Emit all the data exactly as provided.

Excerpts from a dataset:
============================================================

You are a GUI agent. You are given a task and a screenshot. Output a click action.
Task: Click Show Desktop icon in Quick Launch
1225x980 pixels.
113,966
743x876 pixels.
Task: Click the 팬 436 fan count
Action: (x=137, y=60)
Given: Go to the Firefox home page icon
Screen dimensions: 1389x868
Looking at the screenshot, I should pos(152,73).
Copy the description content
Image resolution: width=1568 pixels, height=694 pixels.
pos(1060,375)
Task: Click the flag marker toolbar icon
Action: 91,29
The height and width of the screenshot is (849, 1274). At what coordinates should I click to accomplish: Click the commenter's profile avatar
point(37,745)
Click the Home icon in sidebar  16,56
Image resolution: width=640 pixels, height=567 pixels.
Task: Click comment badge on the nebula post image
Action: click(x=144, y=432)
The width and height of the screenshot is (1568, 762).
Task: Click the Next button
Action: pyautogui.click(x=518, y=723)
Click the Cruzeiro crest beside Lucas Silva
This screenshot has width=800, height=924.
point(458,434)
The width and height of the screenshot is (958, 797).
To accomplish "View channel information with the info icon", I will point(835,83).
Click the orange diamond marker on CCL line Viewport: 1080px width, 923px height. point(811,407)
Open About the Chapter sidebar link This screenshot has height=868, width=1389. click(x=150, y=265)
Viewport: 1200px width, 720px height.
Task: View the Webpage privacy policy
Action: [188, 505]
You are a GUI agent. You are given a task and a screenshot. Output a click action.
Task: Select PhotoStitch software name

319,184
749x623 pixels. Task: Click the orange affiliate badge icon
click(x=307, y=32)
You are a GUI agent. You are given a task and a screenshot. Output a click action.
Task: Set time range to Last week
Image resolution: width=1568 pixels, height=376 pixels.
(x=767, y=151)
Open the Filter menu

============================================================

Solution to this exercise
You are a GUI agent. You are given a task and a screenshot. Output a click action.
Task: Click Show Desktop icon in Quick Launch
1225x980 pixels.
113,966
743x876 pixels.
Task: Click the 팬 436 fan count
Action: (x=137, y=60)
Given: Go to the Firefox home page icon
Screen dimensions: 1389x868
Looking at the screenshot, I should pos(152,73).
Copy the description content
Image resolution: width=1568 pixels, height=694 pixels.
pos(1060,375)
Task: Click the flag marker toolbar icon
Action: 91,29
The height and width of the screenshot is (849, 1274). At what coordinates should I click to accomplish: Click the commenter's profile avatar
point(37,745)
Click the Home icon in sidebar  16,56
Image resolution: width=640 pixels, height=567 pixels.
Task: Click comment badge on the nebula post image
Action: click(x=144, y=432)
The width and height of the screenshot is (1568, 762).
Task: Click the Next button
Action: pyautogui.click(x=518, y=723)
Click the Cruzeiro crest beside Lucas Silva
This screenshot has width=800, height=924.
point(458,434)
The width and height of the screenshot is (958, 797).
To accomplish "View channel information with the info icon", I will point(835,83).
Click the orange diamond marker on CCL line Viewport: 1080px width, 923px height. point(811,407)
Open About the Chapter sidebar link This screenshot has height=868, width=1389. click(x=150, y=265)
Viewport: 1200px width, 720px height.
Task: View the Webpage privacy policy
Action: [188, 505]
You are a GUI agent. You are given a task and a screenshot. Output a click action.
Task: Select PhotoStitch software name

319,184
749x623 pixels. Task: Click the orange affiliate badge icon
click(x=307, y=32)
You are a GUI agent. You are given a task and a screenshot. Output a click action.
Task: Set time range to Last week
Image resolution: width=1568 pixels, height=376 pixels.
(x=767, y=151)
Open the Filter menu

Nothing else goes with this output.